▶ _Exercise prompt_: Find each line in the records that contains the string "pixels", and copy those lines out in full.

▶ _Records_:
-=-=-=-=-

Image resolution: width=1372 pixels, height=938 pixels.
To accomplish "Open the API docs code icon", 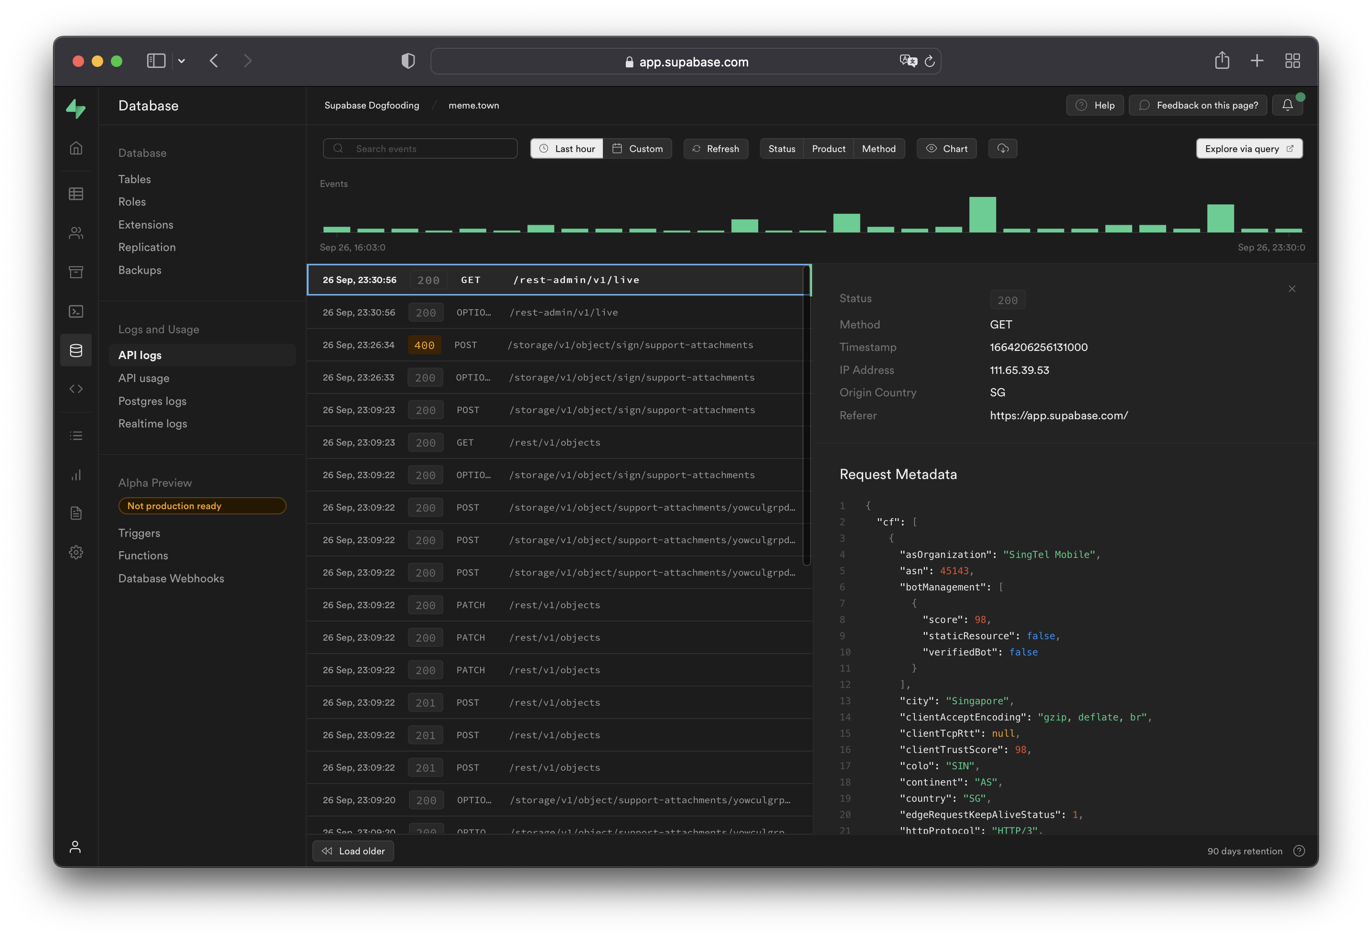I will (76, 389).
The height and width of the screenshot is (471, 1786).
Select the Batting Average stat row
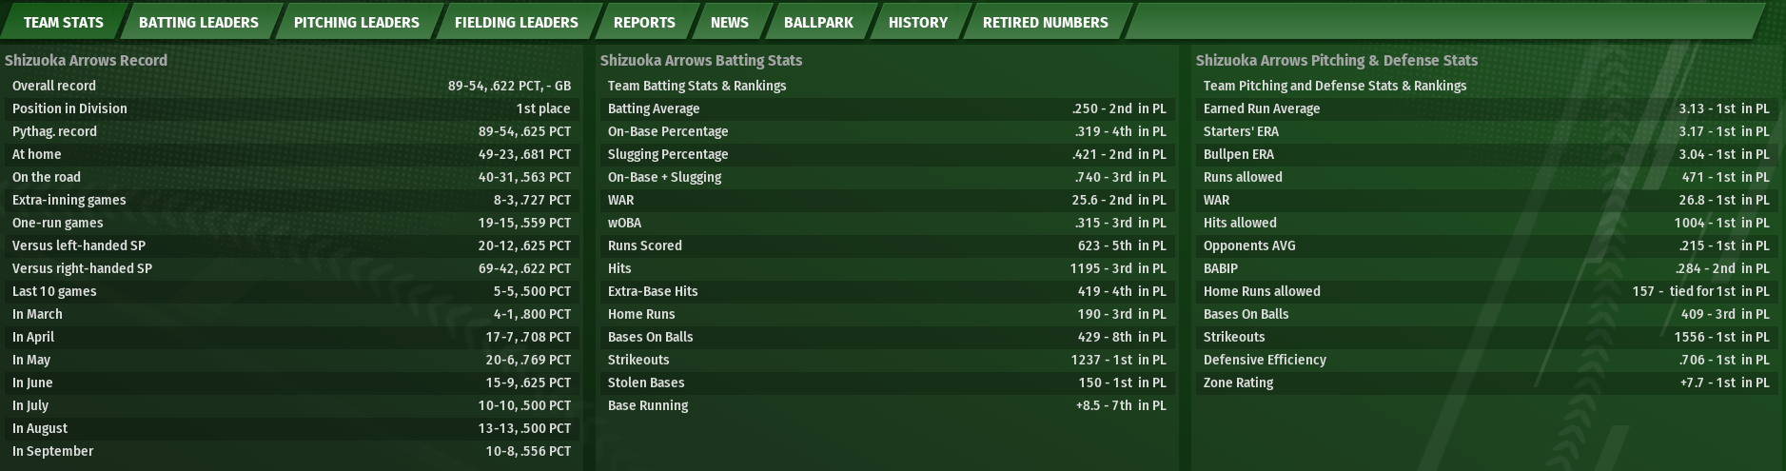886,108
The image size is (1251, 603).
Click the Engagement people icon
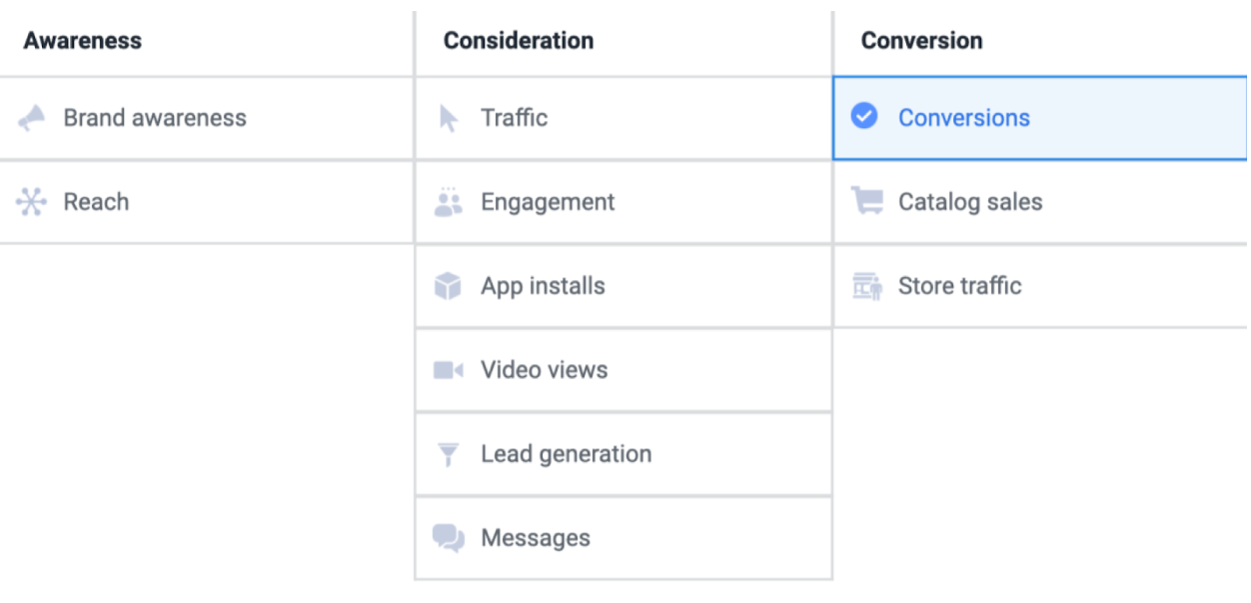tap(449, 202)
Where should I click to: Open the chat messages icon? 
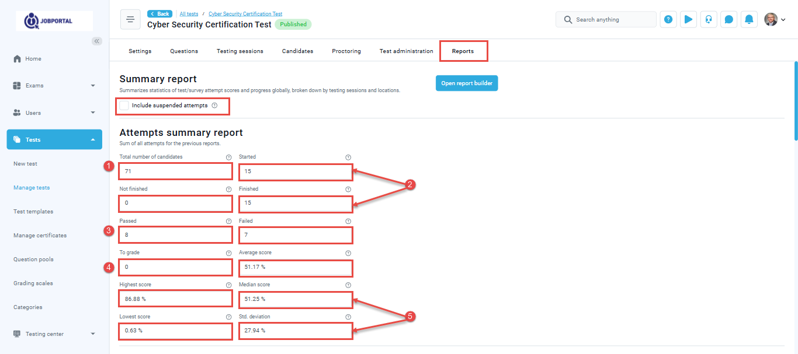pyautogui.click(x=728, y=19)
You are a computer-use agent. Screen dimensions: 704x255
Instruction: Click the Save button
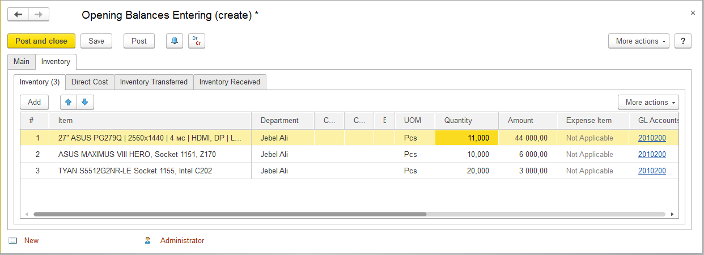click(x=96, y=41)
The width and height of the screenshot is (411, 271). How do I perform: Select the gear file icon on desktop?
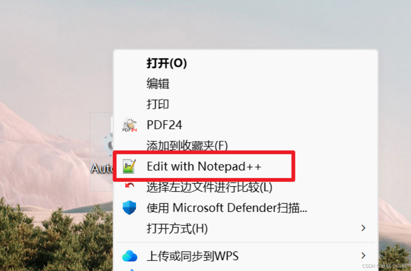108,145
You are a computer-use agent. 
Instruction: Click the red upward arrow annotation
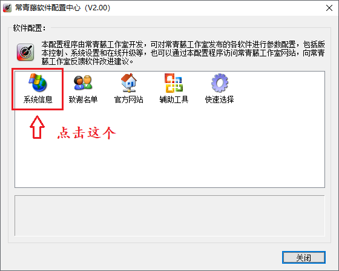37,127
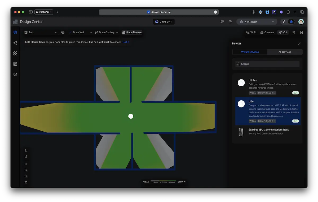Select the Wizard Devices tab

click(250, 52)
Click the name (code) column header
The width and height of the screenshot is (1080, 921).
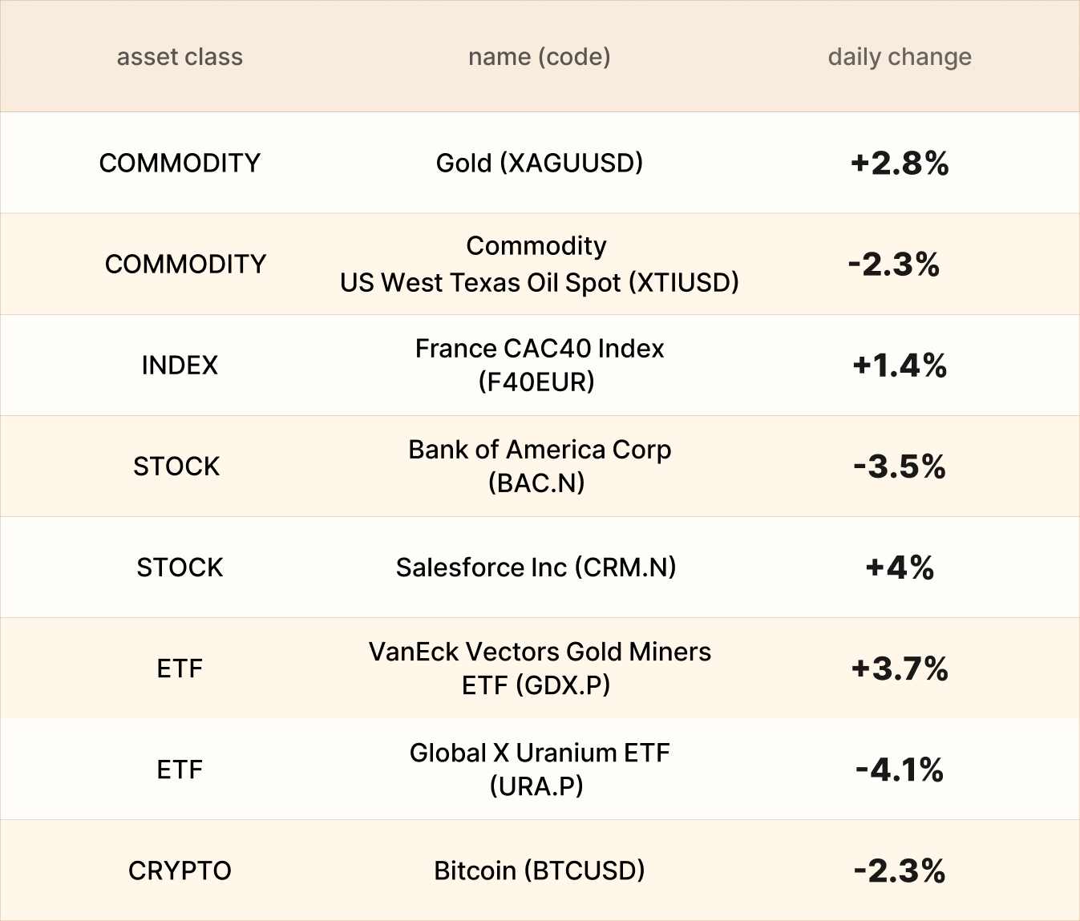pyautogui.click(x=539, y=57)
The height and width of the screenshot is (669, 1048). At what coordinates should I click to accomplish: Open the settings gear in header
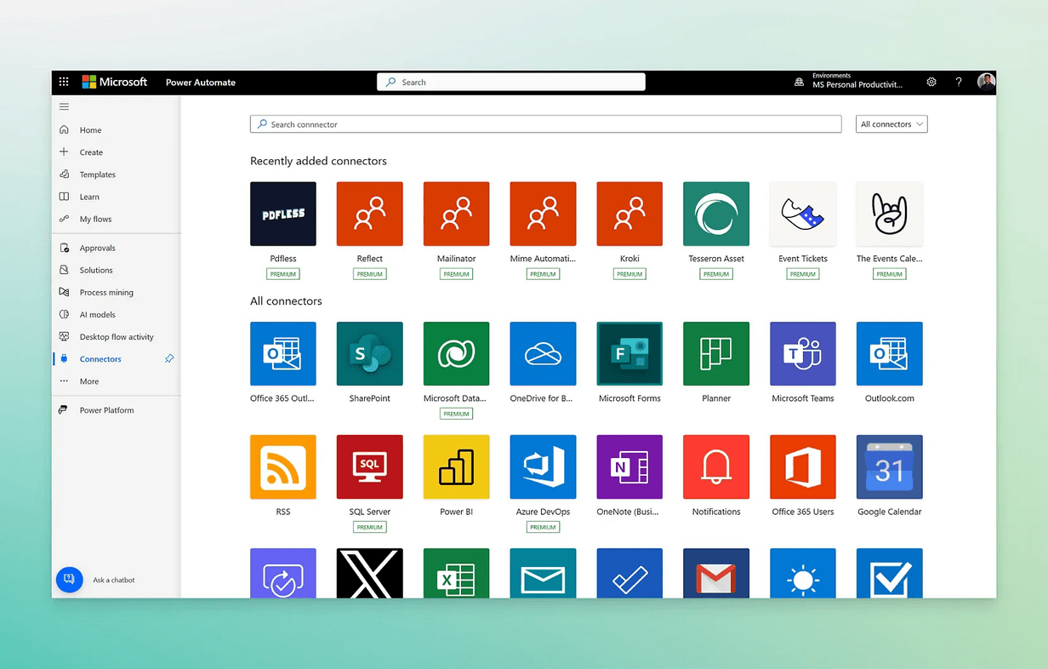click(931, 83)
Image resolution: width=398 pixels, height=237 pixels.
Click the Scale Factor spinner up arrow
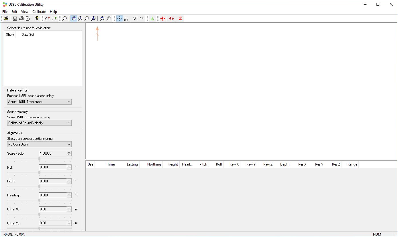[x=69, y=152]
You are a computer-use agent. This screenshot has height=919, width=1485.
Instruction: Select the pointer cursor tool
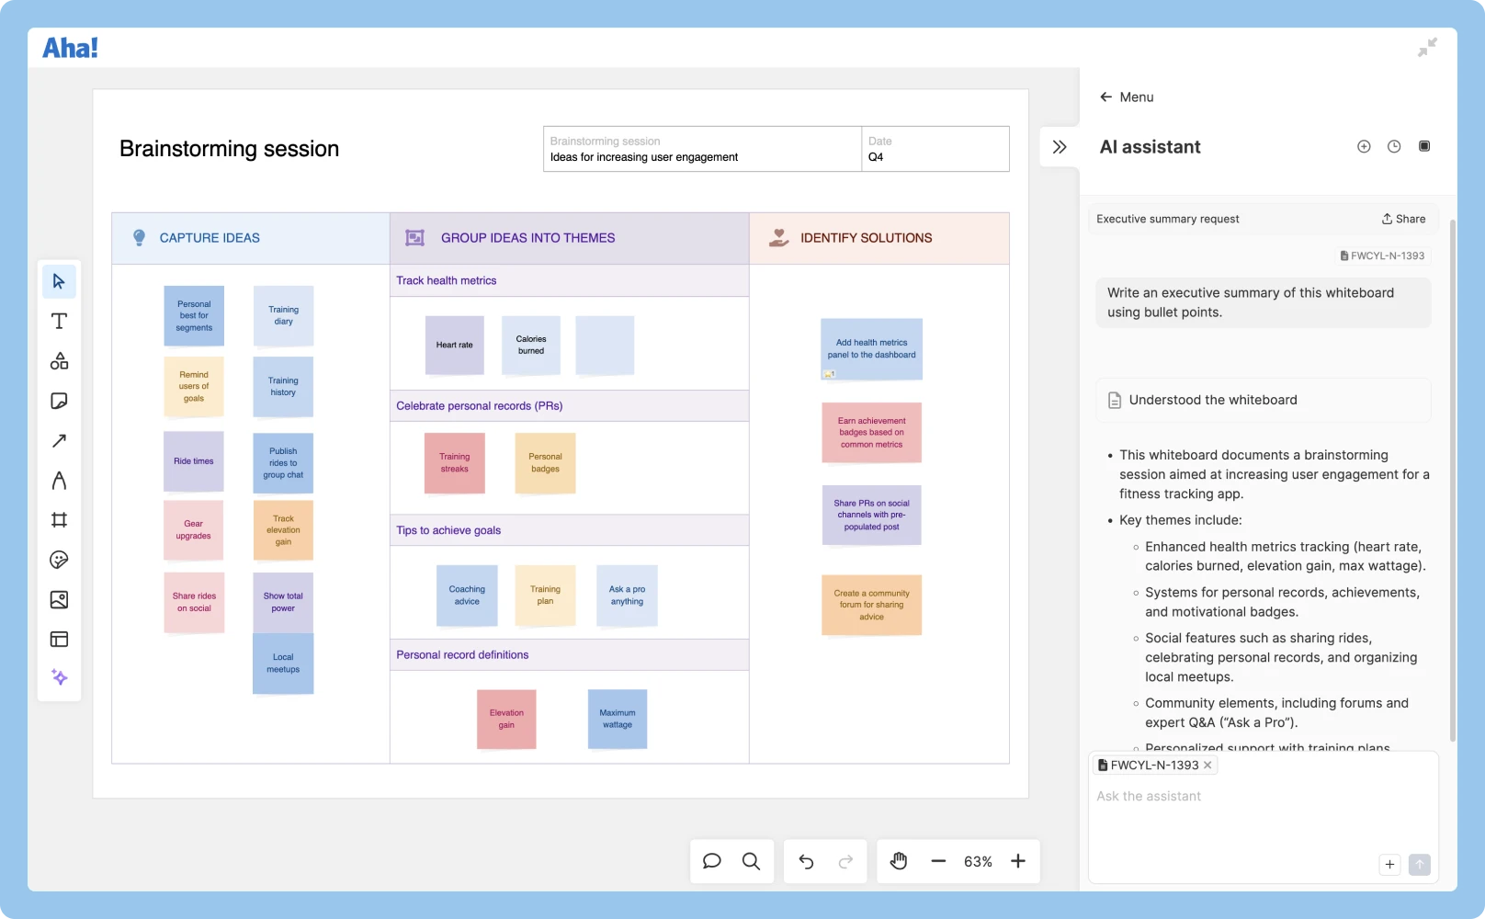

-=-=-=-=-

▶ _Task answer_:
Image resolution: width=1372 pixels, height=938 pixels.
Image resolution: width=398 pixels, height=237 pixels.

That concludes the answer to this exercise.